The report recommended that action be taken against Nkaiseng who allegedly spearheaded the appointments and payment of the ghost workers, who include Transport Minister Fikile Mbalula’s brother, former ambassador Jabu Mbalula.
The metro was also directed to lay charges against Nkaiseng for flouting municipal laws and illegally appointing staffers.
Other officials against whom charges were also recommended are human resources development manager Nzimeni Maswabi and Thabang Joseph Mpeli, employment manager in the human resources department.
The duo will also face suspensions soon.
The troubled metro’s residents endured water shortages, uncollected refuse and a general lack of services over the past couple of years.

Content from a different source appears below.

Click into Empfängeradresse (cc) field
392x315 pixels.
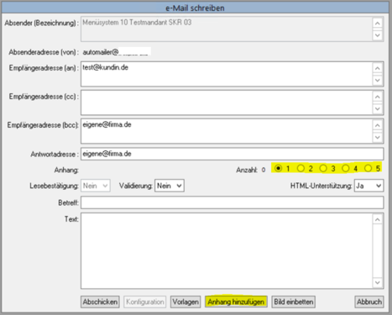tap(227, 102)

Mangaung is under national administration after failure by the provincial government to implement a financial recovery plan.
This prompted fed up residents to embark on protests last year, demanding that the dissolution of the council and new managers be appointed.
Last month, President Cyril Ramaphosa took a presidential imbizo to the Free State, listening to residents’ pleas and complaints against the provincial government and municipalities.
The president promised jobs, improved service delivery and enhanced crime fighting by the police.
Tebogo Motlashuping, from the national Department of Cooperative Governance and Traditional Affairs (Cogta), was appointed to turn the metro around as acting city manager after confirmation by council.
No decision has yet been taken to dissolve the council.